Humans love labels. They make us feel comfortable. Things seem to make more sense when you can put a name on something. But while we love sticking things in neat little boxes with clear and concise categories, life has a way of allowing these neat little boxes to overflow and mingle.
Life is nowhere as black and white as we try to make it—it contains (forgive me) many shades of gray. Very few people or situations are going to precisely conform to their applied labels. We quickly learn that the exception to the rule is actually the norm.
Today’s column comes courtesy of a reader who made the best of pandemic lockdown by getting to know themselves better and found a whole new area to explore. Can they keep exploring their newfound interest? Or will they have their Dom card revoked? Let’s find out!
“A lot of folk who don’t know me well would see a masculine d-type who does well with the ladies and when it comes to back door play I’m quite experienced as a Top.
Then the pandemonium happened and I was locked down alone. Boredom set in, one thing led to another, and suddenly I’m making the most of an extensive toy collection. It was awesome learning these new sensations and I think it has made me a better Top.
My problem now is I’d like to go further trying stuff with a partner–a LOT further. However I’ve noticed over the years, for a supposedly non judgemental community, a lot of sub-types are really put off by male Doms being into exploring that sort of thing. I know a lot of people, and as much as I like most of them, I’m quite certain many would react negatively if I admitted such an interest openly. Nevermind the practicality of effectively being a bottom, while being pretty Dom in general. Add in the difficulty of finding an interested compatible partner and it seems better to just admit defeat and keep enjoying solo play as a ‘dirty secret’.

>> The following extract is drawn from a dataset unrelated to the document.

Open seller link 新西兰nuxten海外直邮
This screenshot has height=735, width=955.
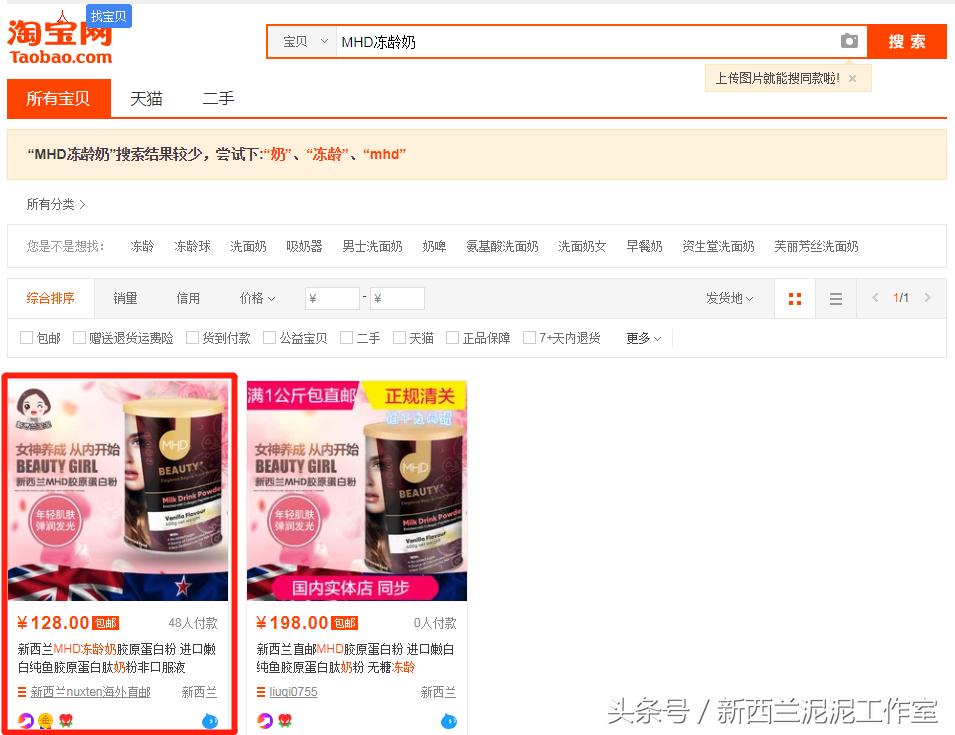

Should I just forget about trying to pursue my new found passion? Or do you have some tips?”–Still Dominant
What a great question! I am so glad you reached out to ask. It touches on some of the core principles of my education and is near and dear to my heart. I hope the answers I am about to give you will not only help you, but anyone else reading that finds themself in a similar situation—believe me, there are a lot more than you think. I promise. Cross my heart and swear on a stack of lube.
You Are Not The First Dominant To Discover The Beauty Of The Back Door
Dominant men throughout history have done some exploring and realized the absolute treasure trove of pleasure they were sitting on. You are far from the first person to make such a discovery. It might have happened eventually even without the factor of a 2-year pandemic spent isolated with an extensive and underutilized toy collection. Additionally, you are not the first to wonder what exactly the implications of such a discovery are—does enjoying such pleasure somehow make you less Dominant?
The answer to that is a hard NO! You are Dominant if you identify as Dominant. Full stop. End of story. Realizing how much pleasure can be accessed through penetration and wanting to explore that does not make you any less of a Dominant.
Detox Your Mind
What you are unconsciously buying into is a toxic mindset that contaminates everything that it touches. This toxic mindset implies that to be penetrated is to be weak. That to receive pleasure rather than to give it somehow makes one less manly. That no Dominant manly man would ever find any sort of enjoyment out of back door action. This sort of thinking is so ubiquitous that we don’t really stop to question it much. I wish more people did.
You strike me as a fairly aware and insightful person and I am guessing you haven’t ever really stopped to unpack this kind of mindset. You needed some pandemic-induced alone time to explore things you otherwise wouldn’t. Your fear is that other people are going to judge you or view you as less Dominant and that potential submissive partners are going to reject you and your newfound interests. This is that toxic mindset I am referring to.
Play Can Be Dominant Or Submissive Depending On How You Approach It
Receiving backdoor pleasure is not an inherently submissive act. It can be an incredibly Dominant act! It all comes down to how you approach it. Give orders: “You are going to make me feel good. That’s an order. Impress me. Your assignment is to dazzle.” Have you ever had your ass eaten? Tell them to get in there and WORSHIP. You could even have your submissive on a leash while they are doing it.
Will this work for every potential play partner? Of course not. Might some people reject you? Of course. But would you really want those sorts of people in your life? Consider it a self-selection process that winnows out those you are not compatible with.
You are also assuming rejection from folks before it has even happened. Give people a chance! They might not be as quick to judge as you are presupposing.
Don’t Waste Valuable Time With Those Who Don’t Accept You
And if they do? In the end, you only have one life. Every second you invest in not being your honest, authentic self and wearing what you think is a “socially acceptable” mask to make people approve of you is a second wasted that you don’t get back. Don’t waste those seconds. Time is the only true currency.
I refuse to be a fake version of myself. I am going to be my honest and authentic self and in doing so, I’m going to attract people to me that accept me for who I am. It is highly recommended you give it a try. I promise it is the best use of your time.